Detecting infections quickly, accurately is goal of new testing platform

Lucigen product in development would reduce wait time for lab results, improve patient outcomes.

“Fast or accurate” is not a choice that medical professionals should have to make when conducting critical infectious disease testing. And with promising new product development being done by Wisconsin-based Lucigen Corp., that dilemma may be a thing of the past.

Lucigen plans to change the way infectious disease diagnostics are performed by creating a fast, economical testing platform that can be used in a point-of-care setting while still achieving the superior sensitivity and specificity of laboratory-based molecular diagnostics. The company’s solution aims to significantly improve patient outcomes while decreasing overall health care costs.

“Physicians today must choose between rapid, simple and inaccurate point-of-care tests or slow, complex and accurate lab molecular tests,” said David Mead, founder and CEO of Lucigen, a biotechnology company that specializes in life science research tools and advanced genomic and proteomic custom services. “We are developing a simple testing platform that will provide lab-quality molecular diagnostic accuracy in minutes instead of hours.”

It would be the first molecular diagnostic test with a 510(k) point-of-care intended use providing rapid infectious disease testing suitable for use in a doctor’s office, emergency room, nursing facility or clinic.

The Madison company’s first test for the diagnostic platform will check for Clostridium difficile (C. diff), a bacterial infection that can cause symptoms ranging from diarrhea to life-threatening inflammation of the colon.
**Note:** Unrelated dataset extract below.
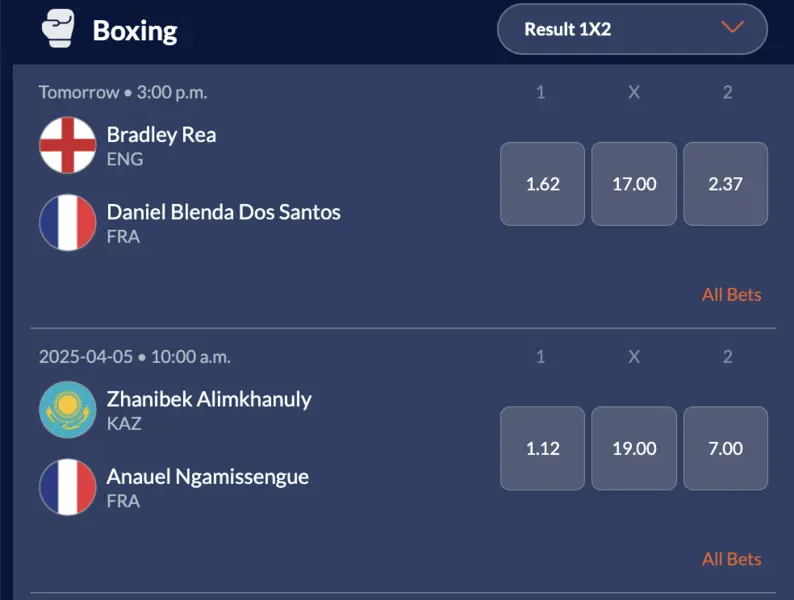Viewport: 794px width, 600px height.
Task: Click the Daniel Blenda Dos Santos name
Action: pyautogui.click(x=223, y=212)
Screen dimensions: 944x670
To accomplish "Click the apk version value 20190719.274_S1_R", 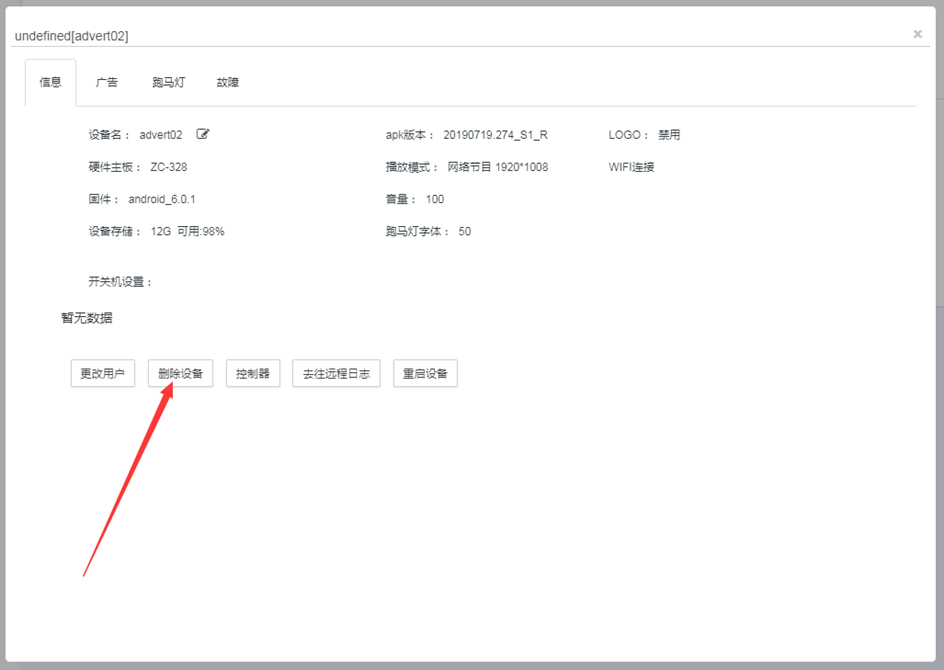I will pyautogui.click(x=495, y=135).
More than 500,000 become sick from C. diff annually, and about 14,000 die from the infection, which is considered one of three “urgent threat level organisms” by the federal Centers for Disease Control and Prevention.

Additional tests may include detection of the influenza A/B virus, the respiratory syncytial virus (RSV), Group A strep (GAS), Group B strep GBS, enteric pathogens and sexually transmitted infections (STD).

“This high-quality point-of-care testing has the potential to improve quality of care while reducing costs,” Mead said. “It will be able to provide test results in 15 to 30 minutes, which will result in early diagnosis, early treatment and—most important—better outcomes for patients.”

The diagnostic platform includes an instrument that performs lysis, amplification and detection using a disposable cartridge for containing and mixing the sample with proprietary reagents. Because of the simplicity of the platform, Lucigen is designing it for CLIA-waiver, a diagnostic test classification given to products where the testing is “so simple and accurate as to render likelihood of erroneous results by the user negligible”.

No mixing, measuring or manipulation will be required on the part of the user, and the test can be conducted by health care providers whose primary training is not in the clinical lab sciences.

The platform incorporates patented nucleic acid amplification technology, OmniAmp™ Polymerase, for loop-mediated isothermal amplification (LAMP). Pre-clinical studies show sensitivity and specificity that meets or exceeds real-time PCR. An FDA clinical trial is planned in first half of 2015.

The company is actively seeking a commercialization partner and/or investors to support the approval and commercialization process.